4. On comparison, the original authority found that the Swiss Company is allowing a 20% discount to independent buyers, whereas the respondents have been charged a lower price after allowing a 33.3% discount. In other words, the respondents are not being charged 20% towards the cutting and joining charges and in addition they are being given a discount of 33.3% as against 20% to others. Under the circumstances, the original authority cannot be faulted for having come to the conclusion that the price charged to the respondents is influenced by their relationship with the supplier Swiss Company.
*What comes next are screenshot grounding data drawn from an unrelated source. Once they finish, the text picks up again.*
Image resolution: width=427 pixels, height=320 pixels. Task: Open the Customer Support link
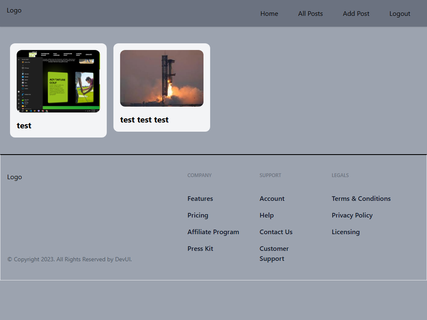tap(274, 253)
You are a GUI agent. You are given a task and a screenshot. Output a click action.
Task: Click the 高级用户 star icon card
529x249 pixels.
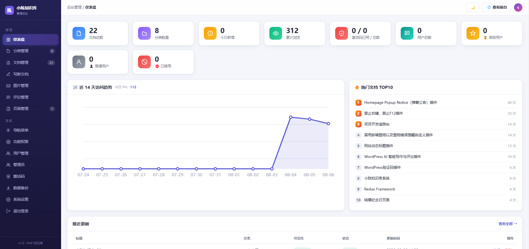coord(492,33)
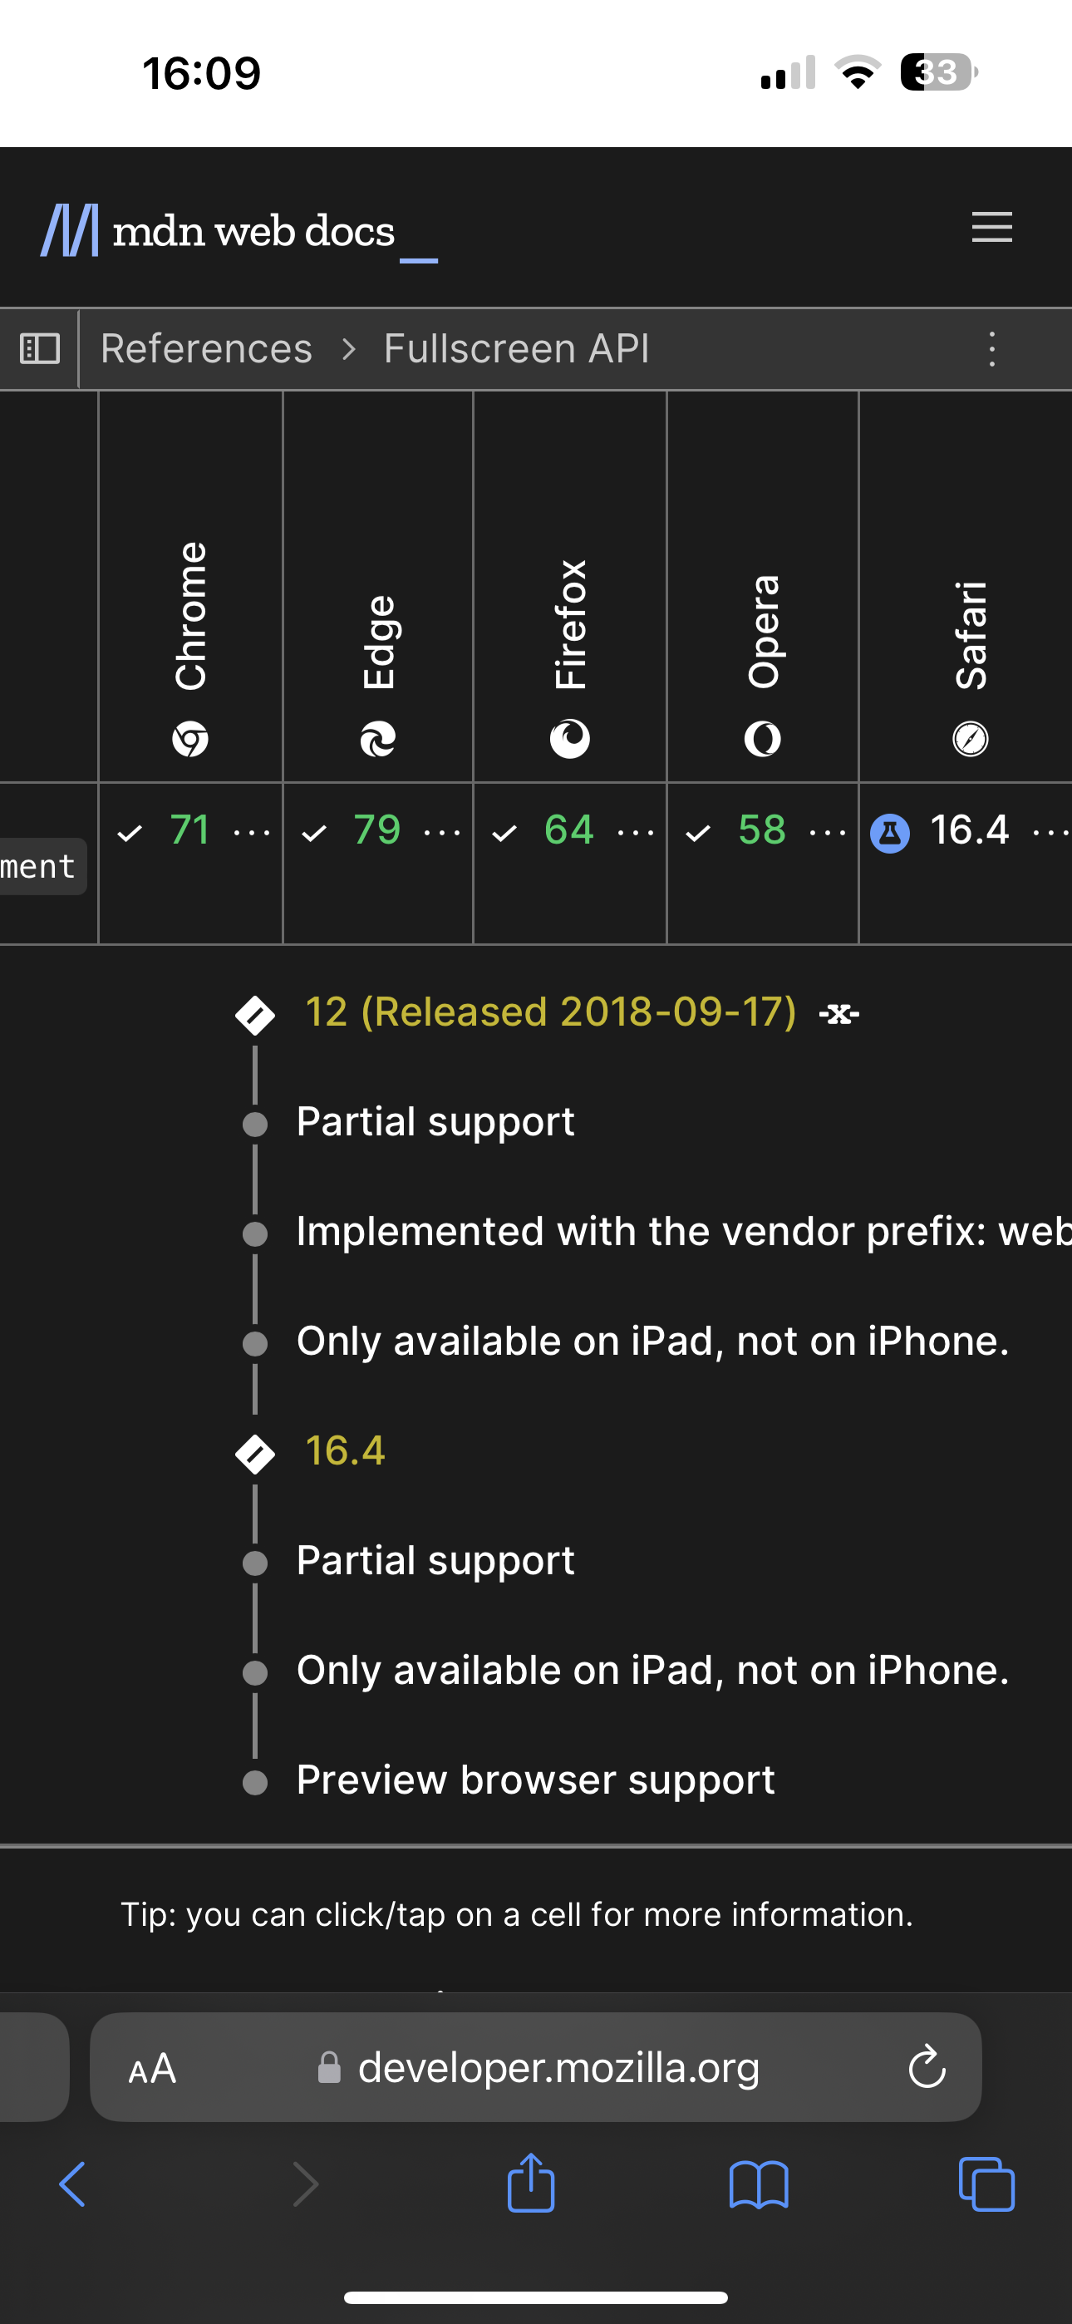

5. Once it is held that the supplier and the importer are related and the relationship has influenced the price, valuation cannot obviously be done under the Transaction value method accepting the declared value. The original authority has therefore, rightly, in our view, rejected the declared value. He has ordered assessment after disallowing the extra 13.3% discounts by which an arms-length price, so to say, has been established which has inter alia taken into account the 20% extra cost involved in cutting and joining the belt in running length imported by the respondents. The secondary methods of valuation in the Customs Valuation Rules, based on value of identical/similar goods, deductive and computed value methods and the residual method all seek to establish an arms-length price when the declared value cannot to be accepted in cases such as this, where the price is influenced by the relationship. The value established by the original authority adequately represents cost plus freight to the suppliers based on independent sales once the cutting and joining charges are adjusted.

6. We find that the Commissioner (Appeals) has passed a rather superficial order without examining the details of the related party transaction involved in this case. He has also not taken into consideration that the original authority has made adjustments on the cutting and joining charges while determining the value of the goods.
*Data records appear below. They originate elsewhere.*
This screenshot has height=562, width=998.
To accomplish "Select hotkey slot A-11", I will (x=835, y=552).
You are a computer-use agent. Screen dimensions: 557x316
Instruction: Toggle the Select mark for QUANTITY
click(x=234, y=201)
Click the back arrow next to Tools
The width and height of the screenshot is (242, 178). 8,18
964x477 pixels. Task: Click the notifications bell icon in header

As such, the impugned Order-in-Appeal cannot be sustained.

7. It was feebly argued on behalf of the respondents during hearing that the impugned sale to them was at a different commercial level. We do not find that this argument was ever pressed by them before the lower authorities. Moreover, their claim is not supported by any documentary evidence to show that the suppliers have a different pricing pattern for different commercial levels. On the other hand, sales to them having been established as related party transactions and the price being influenced by the relationship, the declared value cannot be accepted as the Customs value, nor can the transaction value method of valuation be applied in their case as contended by them.

8. In view of the foregoing, we set aside the impugned Order-in-Appeal, allow the Revenue appeal and restore the order of the Original authority.